# Short task:
Continue the patent application on protective metallic coatings for superalloy turbine components, starting right after its final sentence.

# Source extract:

Patent Application
20120076662
This disclosure relates to protective metallic coatings on structural components.
Metallic coatings are often used to protect airfoils from environmental conditions, such as to resist oxidation. The metallic coatings may also serve as a bond coat for adhering topcoat layers of ceramic coatings or other barrier materials. Metallic coatings are normally not used for structural components formed from superalloys, such as disks that are used to mount blades. Disks may be exposed to higher stresses than airfoils, while still operating in aggressive environmental conditions (e.g. oxidation and hot corrosion). As such, disk alloys are made of different superalloy materials than airfoils to enhance environmental durability without debiting disk mechanical performance (e.g., fatigue). Application of traditional environmental coatings to disks can severely debit the disk fatigue capability.
An example turbine engine apparatus includes a structural component made of a superalloy material. A protective coating is disposed on the structural component and has a composition that consists essentially of up to 30 wt % cobalt, 5-40 wt % chromium, 7.5-35 wt % aluminum, up to 6 wt % tantalum, up to 1.7 wt % molybdenum, up to 3 wt % rhenium, up to 5 wt % tungsten, up to 2 wt % yttrium, 0.05-2 wt % hafnium, 0.05-7 wt % silicon, 0.01-0.1 wt % zirconium, and a balance of nickel.
The various features and advantages of the disclosed examples will become apparent to those skilled in the art from the following detailed description. The drawings that accompany the detailed description can be briefly described as follows.

# Information supplied:
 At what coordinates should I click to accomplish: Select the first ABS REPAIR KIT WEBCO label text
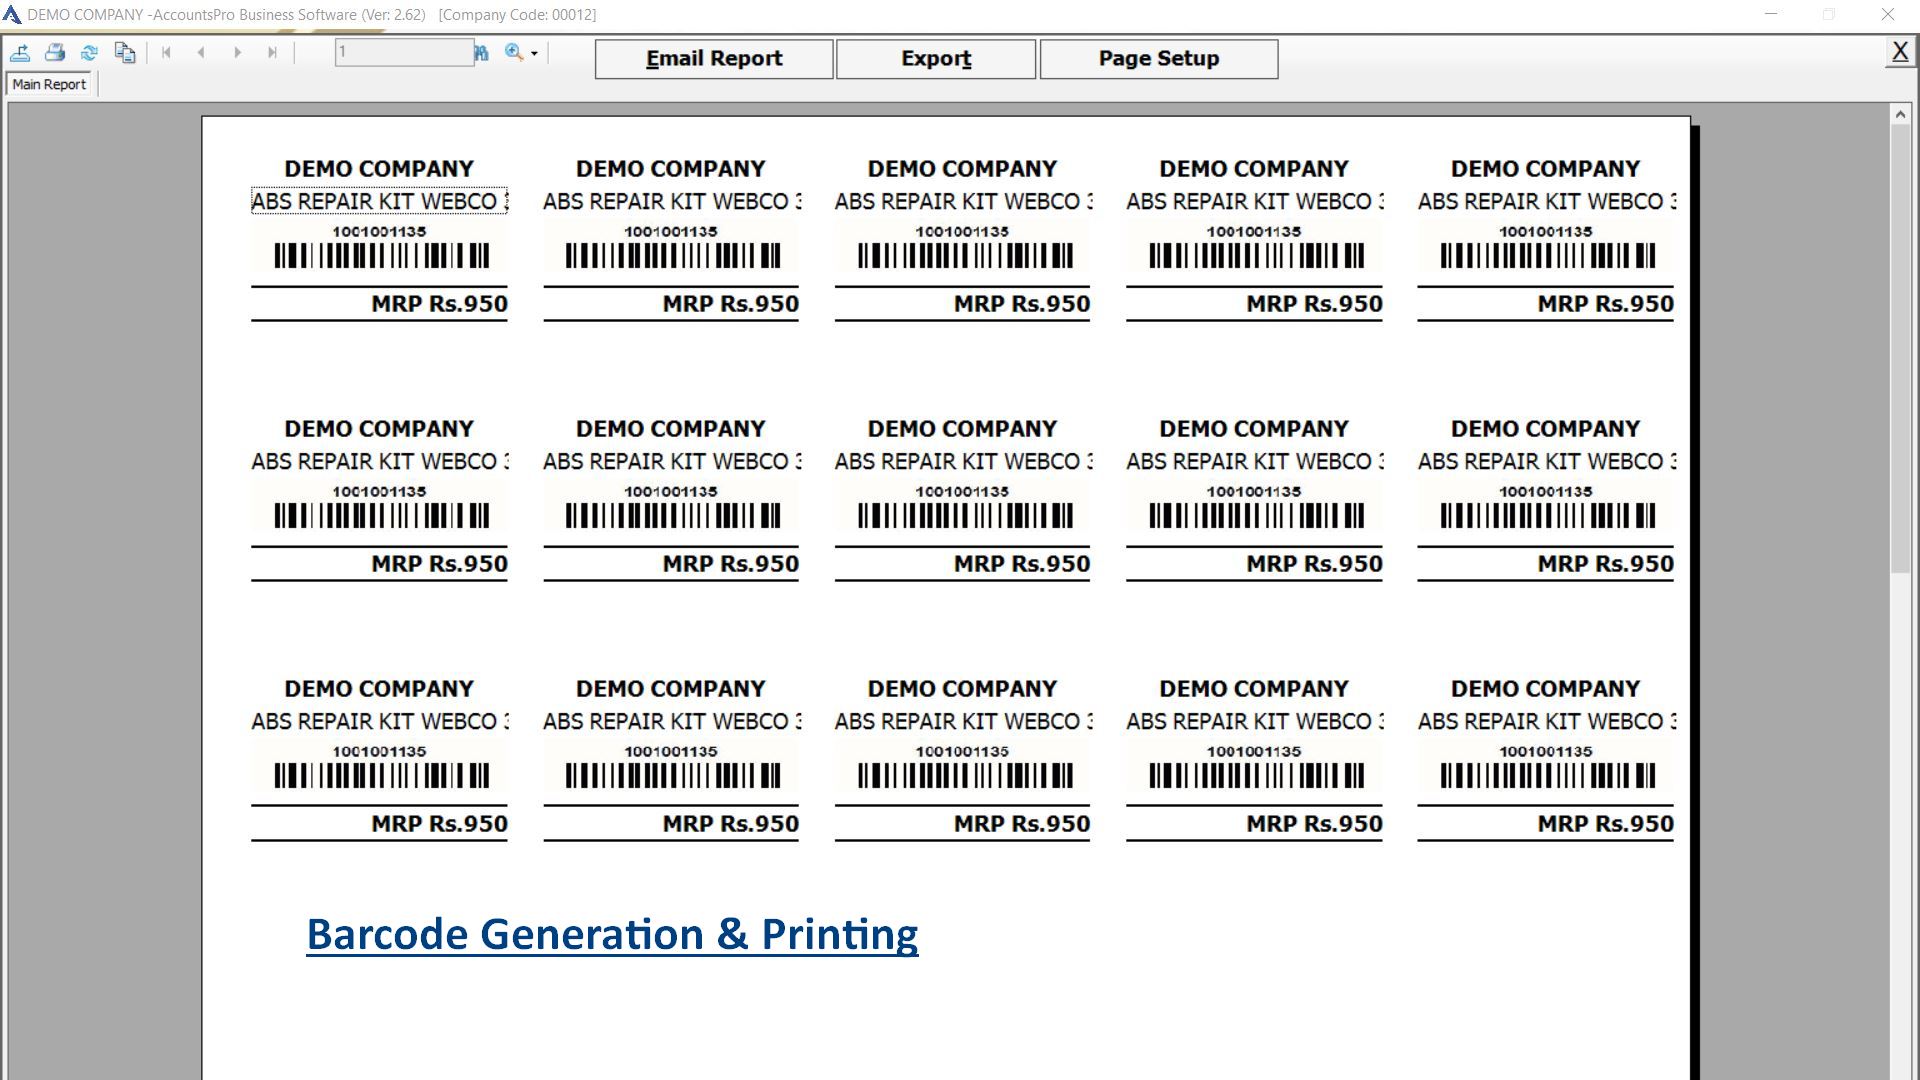coord(379,202)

# Answer to the exercise:
The superalloy material of the disk 30 may be selected from nickel-based, cobalt-based and iron-based superalloys, and is generally a different composition that is used for the turbine blades 22, for example. As an example, the superalloy of the disk 30 is designed to withstand the extreme high temperature environment and high stress conditions of the gas turbine engine 10. In this regard, the compositions that are typically used for the disk 30 are designed to resist fatigue and other environmental conditions (e.g., oxidation conditions, hot corrosion, etc.).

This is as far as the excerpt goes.